Unumgängliches

Château

Chambord im Laufe der Jahrhunderte

1498   Thronbesteigung von Ludwig XII., die Ländereien von Chambord werden der Krone angegliedert.
1519   Beginn des Baus des von Franz I. gewünschten Schlosses.
1535   Ende der Errichtung des Bergfrieds und Beginn der Errichtung der unteren Flügel.
1539   Franz. I empfängt Karl V. in Chambord
1547   Franz I. stirbt. Weiterführung der Bauarbeiten unter Heinrich II., der zur Jagd kommt und das Abkommen der drei Bistümer unterzeichnet.

1641 – 1660    Ludwig XIII. vertraut Chambord als Privileg seinem Bruder Gaston von Orléans an, der sich oft dort aufhält.

1660 – 1685    Louis XIV. hält sich neun Mal in Chambord auf, insgesamt etwa hundert Tage. Sein letzter Aufenthalt findet vom 6. September bis zum 28. Oktober 1685 statt. Molière schreibt und inszeniert die Uraufführung der Stücke „Der Bürger als Edelmann“ und „Herr von Pourceaugnac“ im Schloss.
1680 – 1685    Baustelle der Architekten J. Hardouin Mansart und d’Obray, um das Schloss fertigzustellen.

1725 – 1733    Stanislas Leczcinski, der im Exil lebende König von Polen und Schwiegervater von Ludwig XV. hält sich in Chambord auf.

1809   1809 Napoleon schenkt die Domäne dem Marschall Berthier. Sie wird zum Fürstentum Wagram. Berthier hält sich nur zwei Tage dort auf und stirbt im Jahre 1815.
1819   Die Witwe des Marschalls erhält von Ludwig XVIII. die Erlaubnis die Domäne zu verkaufen.

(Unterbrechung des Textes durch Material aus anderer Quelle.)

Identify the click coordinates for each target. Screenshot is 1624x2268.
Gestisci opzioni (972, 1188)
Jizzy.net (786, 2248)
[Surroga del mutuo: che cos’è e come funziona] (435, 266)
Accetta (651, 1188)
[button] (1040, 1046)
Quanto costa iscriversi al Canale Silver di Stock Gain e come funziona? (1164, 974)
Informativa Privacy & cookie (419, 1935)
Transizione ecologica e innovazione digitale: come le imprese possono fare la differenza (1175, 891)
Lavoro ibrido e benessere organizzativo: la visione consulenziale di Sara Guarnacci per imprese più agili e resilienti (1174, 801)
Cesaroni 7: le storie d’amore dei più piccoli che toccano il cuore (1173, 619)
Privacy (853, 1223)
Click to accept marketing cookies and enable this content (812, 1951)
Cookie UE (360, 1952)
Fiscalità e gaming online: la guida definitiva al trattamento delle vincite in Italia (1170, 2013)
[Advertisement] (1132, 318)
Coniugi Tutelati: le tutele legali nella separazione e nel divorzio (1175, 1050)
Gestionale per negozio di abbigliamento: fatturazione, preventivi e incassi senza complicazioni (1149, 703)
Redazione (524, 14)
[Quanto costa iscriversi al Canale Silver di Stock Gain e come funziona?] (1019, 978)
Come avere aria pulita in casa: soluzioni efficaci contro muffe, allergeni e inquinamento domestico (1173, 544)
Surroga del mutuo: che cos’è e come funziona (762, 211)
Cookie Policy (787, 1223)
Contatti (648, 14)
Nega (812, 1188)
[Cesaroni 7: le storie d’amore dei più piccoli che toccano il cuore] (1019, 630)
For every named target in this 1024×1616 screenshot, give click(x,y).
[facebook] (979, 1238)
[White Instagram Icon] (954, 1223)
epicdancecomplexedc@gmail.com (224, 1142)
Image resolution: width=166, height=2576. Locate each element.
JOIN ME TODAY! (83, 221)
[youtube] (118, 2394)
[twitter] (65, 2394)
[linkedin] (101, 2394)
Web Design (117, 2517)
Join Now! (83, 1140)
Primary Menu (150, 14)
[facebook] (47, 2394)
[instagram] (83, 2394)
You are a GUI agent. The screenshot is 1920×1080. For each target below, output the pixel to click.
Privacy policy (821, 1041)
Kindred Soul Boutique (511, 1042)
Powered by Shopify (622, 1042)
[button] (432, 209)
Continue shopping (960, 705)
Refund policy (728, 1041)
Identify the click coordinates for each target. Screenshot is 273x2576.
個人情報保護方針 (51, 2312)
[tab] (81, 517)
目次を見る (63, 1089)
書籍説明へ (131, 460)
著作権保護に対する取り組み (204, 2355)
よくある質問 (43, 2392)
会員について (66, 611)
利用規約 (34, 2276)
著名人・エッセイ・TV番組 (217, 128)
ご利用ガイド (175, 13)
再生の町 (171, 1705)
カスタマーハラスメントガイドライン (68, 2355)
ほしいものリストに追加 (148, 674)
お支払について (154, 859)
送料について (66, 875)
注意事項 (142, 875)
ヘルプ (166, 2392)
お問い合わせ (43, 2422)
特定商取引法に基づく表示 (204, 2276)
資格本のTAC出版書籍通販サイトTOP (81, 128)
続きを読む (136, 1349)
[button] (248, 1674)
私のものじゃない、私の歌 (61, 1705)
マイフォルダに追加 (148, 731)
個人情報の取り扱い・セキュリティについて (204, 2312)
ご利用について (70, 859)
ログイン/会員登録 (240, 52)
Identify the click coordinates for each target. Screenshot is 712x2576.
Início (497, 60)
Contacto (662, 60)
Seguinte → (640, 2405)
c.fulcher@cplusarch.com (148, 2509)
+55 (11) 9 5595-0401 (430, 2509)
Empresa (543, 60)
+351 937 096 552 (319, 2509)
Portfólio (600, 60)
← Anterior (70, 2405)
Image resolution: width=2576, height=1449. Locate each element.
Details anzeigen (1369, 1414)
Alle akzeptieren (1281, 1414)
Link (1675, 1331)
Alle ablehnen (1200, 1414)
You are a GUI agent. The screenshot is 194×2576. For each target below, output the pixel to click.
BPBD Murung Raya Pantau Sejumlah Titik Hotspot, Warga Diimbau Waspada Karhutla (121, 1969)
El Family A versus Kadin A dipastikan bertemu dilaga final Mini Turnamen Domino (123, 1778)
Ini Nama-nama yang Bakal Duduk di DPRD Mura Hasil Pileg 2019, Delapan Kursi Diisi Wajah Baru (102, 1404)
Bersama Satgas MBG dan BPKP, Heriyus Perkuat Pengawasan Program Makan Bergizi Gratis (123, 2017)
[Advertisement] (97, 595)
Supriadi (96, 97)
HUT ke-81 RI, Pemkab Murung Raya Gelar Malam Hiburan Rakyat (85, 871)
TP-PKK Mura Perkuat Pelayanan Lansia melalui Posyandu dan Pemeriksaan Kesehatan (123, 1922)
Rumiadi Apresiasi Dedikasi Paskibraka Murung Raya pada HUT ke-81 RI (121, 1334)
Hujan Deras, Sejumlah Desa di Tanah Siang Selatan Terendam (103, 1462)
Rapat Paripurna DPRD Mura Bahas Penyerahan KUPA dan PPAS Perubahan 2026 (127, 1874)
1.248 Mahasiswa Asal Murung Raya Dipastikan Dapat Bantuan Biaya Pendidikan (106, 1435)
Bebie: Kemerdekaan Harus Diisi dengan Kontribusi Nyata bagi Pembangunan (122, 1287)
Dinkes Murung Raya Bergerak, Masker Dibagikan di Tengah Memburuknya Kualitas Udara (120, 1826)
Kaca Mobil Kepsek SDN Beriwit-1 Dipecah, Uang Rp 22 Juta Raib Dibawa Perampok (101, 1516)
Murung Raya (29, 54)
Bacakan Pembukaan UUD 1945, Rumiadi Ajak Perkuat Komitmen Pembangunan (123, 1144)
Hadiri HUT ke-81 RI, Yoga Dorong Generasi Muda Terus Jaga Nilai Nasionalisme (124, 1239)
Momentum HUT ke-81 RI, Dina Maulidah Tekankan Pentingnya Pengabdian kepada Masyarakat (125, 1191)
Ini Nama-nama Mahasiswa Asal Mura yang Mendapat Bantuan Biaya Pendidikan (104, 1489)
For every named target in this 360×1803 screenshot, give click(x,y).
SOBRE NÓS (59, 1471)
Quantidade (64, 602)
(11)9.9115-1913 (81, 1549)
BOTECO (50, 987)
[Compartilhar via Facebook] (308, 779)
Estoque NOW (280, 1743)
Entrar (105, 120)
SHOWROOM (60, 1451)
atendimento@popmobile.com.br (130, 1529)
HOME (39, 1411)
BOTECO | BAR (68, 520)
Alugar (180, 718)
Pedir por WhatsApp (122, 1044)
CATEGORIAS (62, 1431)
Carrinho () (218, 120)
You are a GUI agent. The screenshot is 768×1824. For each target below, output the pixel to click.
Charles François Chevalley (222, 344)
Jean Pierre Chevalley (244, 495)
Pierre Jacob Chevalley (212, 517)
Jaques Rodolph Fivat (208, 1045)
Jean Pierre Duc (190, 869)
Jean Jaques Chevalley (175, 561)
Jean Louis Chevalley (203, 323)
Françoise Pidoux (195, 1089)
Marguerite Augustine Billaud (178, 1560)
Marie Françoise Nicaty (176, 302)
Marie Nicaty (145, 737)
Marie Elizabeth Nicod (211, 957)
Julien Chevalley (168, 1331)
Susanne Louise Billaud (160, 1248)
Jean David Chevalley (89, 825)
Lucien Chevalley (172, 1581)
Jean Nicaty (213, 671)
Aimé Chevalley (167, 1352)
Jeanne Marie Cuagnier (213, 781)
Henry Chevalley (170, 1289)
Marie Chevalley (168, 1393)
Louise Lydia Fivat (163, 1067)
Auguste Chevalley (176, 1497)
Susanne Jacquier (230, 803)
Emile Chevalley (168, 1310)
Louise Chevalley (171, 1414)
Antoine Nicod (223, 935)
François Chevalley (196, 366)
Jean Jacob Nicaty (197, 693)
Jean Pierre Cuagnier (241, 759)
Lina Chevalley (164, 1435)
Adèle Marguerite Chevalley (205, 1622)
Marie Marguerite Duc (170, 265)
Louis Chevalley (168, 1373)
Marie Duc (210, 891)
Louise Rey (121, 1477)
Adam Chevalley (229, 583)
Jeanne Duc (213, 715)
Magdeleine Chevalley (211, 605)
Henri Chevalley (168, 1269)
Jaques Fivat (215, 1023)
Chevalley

1821   Chambord wird dem Herzog von Bordeaux, Enkelsohn von Karl X. und zukünftiger Graf von Chambord, durch eine staatliche Anleihe geschenkt.
1840   Eintragung in die erste Liste der geschichtlichen Kulturdenkmäler durch Prosper Mérimée.
1871   Am 5. Juli beschließt der Herzog von Chambord, sein Manifest zu veröffentlichen, in welchem er verzichtet, Heinrich V. zu werden, um der weißen Fahne treu zu bleiben.
1883   Tod des Herzogs von Chambord. Die Domäne kommt seinen Neffen der Familie Bourbon-Parme zu.

1914   Am 14. September, Beschlagnahmung durch den Staat.
1930   Erwerb durch den Staat und Verwaltung durch die staatliche Domänenverwaltung.
1947   Der Staat vertraut die Verwaltung von Chambord verschiedenen Behörden an (Finanzen, Architektur, Forst, Straßen) – Eintragung der staatlichen Jagdreserve.
1970   Am 8. Dezember, ernennt der Staatspräsident Pompidou einen Beauftragten für die Entwicklung der Staatsdomäne von Chambord; die Entwicklung und die Verwaltung der Domäne von Chambord unterstehen diesem Beauftragten.
1981   Eintragung in die Welterbeliste der UNESCO.
1997   Eintragung der gesamten Domäne im Rahmen des Gesetzes von 1913 bezüglich des Denkmalschutzes.
2005   Das Gesetz vom 23. Februar 2005 bezüglich der Dezentralisierung der ländlichen Gebiete vertraut die Verwaltung der Staatsdomäne von Chambord einem öffentlichen industriellen und kaufmännischen Betrieb (EPIC) an.